Ja, irgendwas ist in mir erloschen, wie ich damit umgehe und ob das nur vorübergehend ist weiß ich selbst noch nicht. Rückblickend denke ich, dass die Situation um Titz auch dazu geführt hat, dass es in letzter Zeit kaum einen HSVTalk gab.
Mein Vertrauen in die Führung der AG ist jedenfalls komplett erloschen und Hannes Wolf ist für mich ein guter Trainer, der vielleicht einen Tick zu oft lächelt um authentisch zu wirken, doch vor allem ist er eines: Austauschbar.

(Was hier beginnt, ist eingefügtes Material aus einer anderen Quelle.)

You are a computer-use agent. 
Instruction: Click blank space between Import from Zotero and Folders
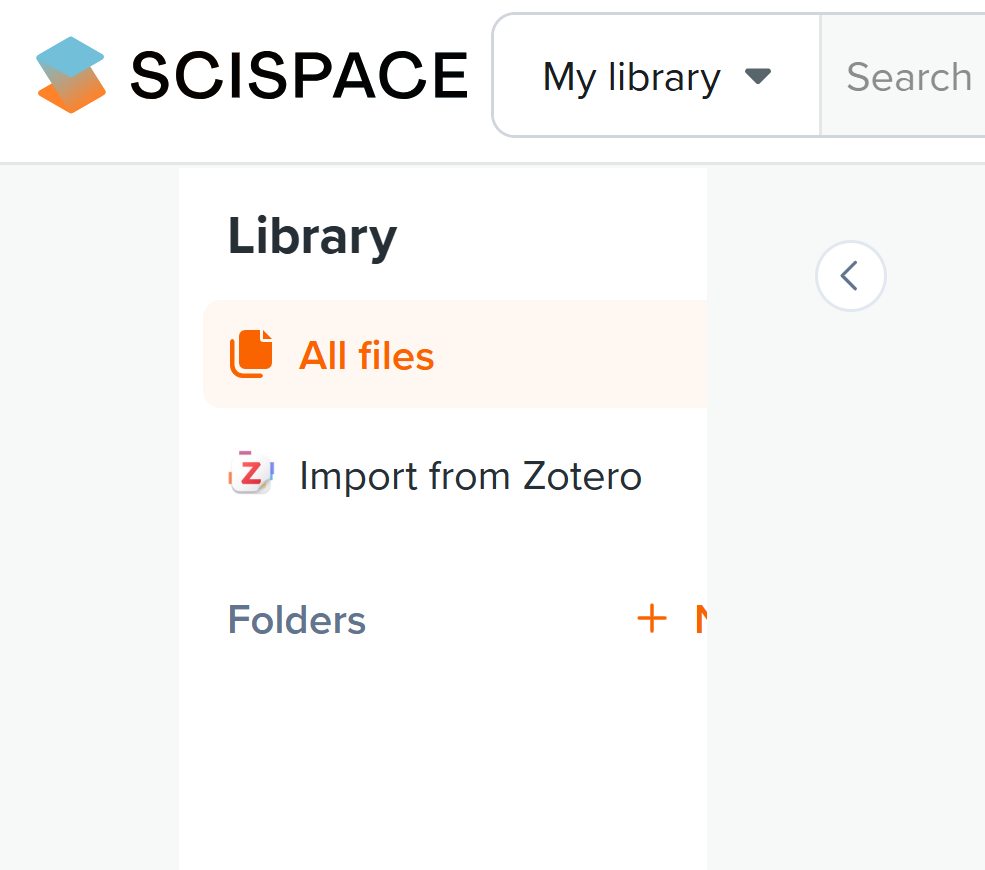[440, 548]
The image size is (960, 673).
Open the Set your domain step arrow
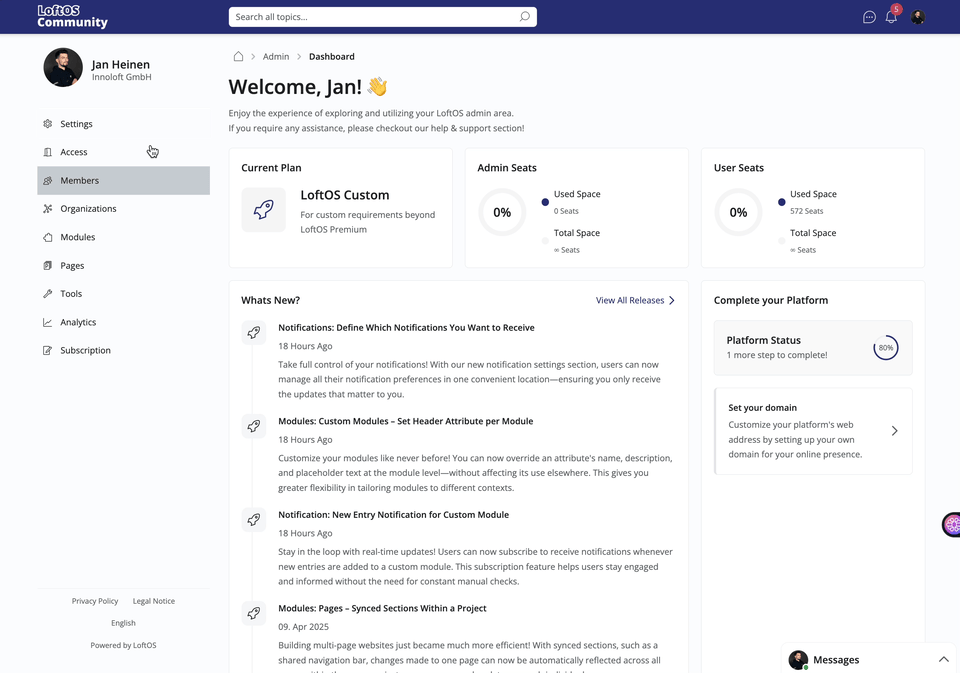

Christian Titz hingegen hat für den HSV mehr getan, als jeder Trainer, jede Einzelperson vor ihm. Er hat ihn gerettet. Nicht vor dem Abstieg, aber vor der Selbstzerfleischung und dafür werde ich ihm ewig dankbar sein!

Donnerstag, 4. Oktober 2018

Götterdämmerung?

Ich kann kaum in Worte fassen, wie dankbar ich Christian Titz dafür bin, dass er wesentlich dazu beigetragen hat den HSV in Würde absteigen zu lassen!
Bis heute mag ich mir nicht vorstellen, was im und um den Volkspark herum passiert wäre, wenn Hollerbach oder ein anderer Verwalter des Missstands die letzte Saison zu Ende trainiert hätte. So habe ich die -vorerst- letzten Erstligaspiele sogar genießen können.
Was haben wir gestaunt, wie die Mannschaft gegen Hertha in der ersten Halbzeit aufgetreten ist, wie laut haben wir „Immer wieder HSV“ und „Mein Hamburg lieb ich sehr“ gesungen, als der Abstieg dann besiegelt war. Undenkbar, dass wir dies hätten erleben dürfen, wenn die Konstellation auf der Bank eine andere gewesen wäre.

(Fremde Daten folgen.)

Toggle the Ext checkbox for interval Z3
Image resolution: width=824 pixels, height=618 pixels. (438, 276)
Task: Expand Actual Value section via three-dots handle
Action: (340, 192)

Es folgte eine Sommerpause, in der mit Augenmaß am Kader gearbeitet wurde. Soweit es möglich war wurden Spitzenverdiener abgegeben, oder blieben zu niedrigeren Bezügen, um als Stützen für die jüngste deutsche Profimannschaft zu dienen. Aufgefüllt wurde der Kader mit jungen Spielern, die bis auf Narey ablösefrei kamen, oder ausgeliehen wurden.
Und ganz wichtig: Herr Kühne konnte seine Schatulle geschlossen lassen.
Manch einer rieb sich die Augen und fragte sich: „Ist das noch mein HSV?“

Selbst nach dem gewohnt mäßigen Auftritt im Pokal und der Heimklatsche zum Auftakt blieb es ruhig und fast folgerichtig wurden vier Siege in Folge eingefahren und die Tabellenspitze erklommen.
Was dann passierte war hingegen wieder typisch HSV.
Den tabellarischen Rückenwind nutzend wurde der befristete Vertrag Bernd Hoffmanns um drei Jahre bis 2021 verlängert und somit war das was jeder außer „Lügen-Bernd“ (Kurveninfo v.30.9.18) ahnte vollzogen und Hoffmann hat den Triathlon aus Vorstand des eV, Aufsichtsratsvorsitz und schließlich Vorstandsvorsitz der AG mit Bravour hinter sich gebracht.
Wie sehr tatsächlich nach Alternativen gesucht wurde entzieht sich meiner Kenntnis.

Typisch HSV war auch der Verlust der Leichtigkeit. Schon gegen Heidenheim und Dresden hätten die Spiele andersrum ausgehen können, gegen Regensburg war es dann so weit.
Der „langersehnte“ Patzer im Torwartspiel stellte sich ein und die Mannschaft war nicht in der Lage das Spiel gegen starke Jahner bei denen (typisch, typisch) Sargis Adamyan das Spiel seines Lebens machte zu drehen. Titz zog seine Lehren aus der Niederlage, verstärkte die defensive Ordnung, was das Angriffsspiel fast zum Erliegen brachte. Zwei 0:0 gegen Fürth und die Stadtteiler waren die Folge.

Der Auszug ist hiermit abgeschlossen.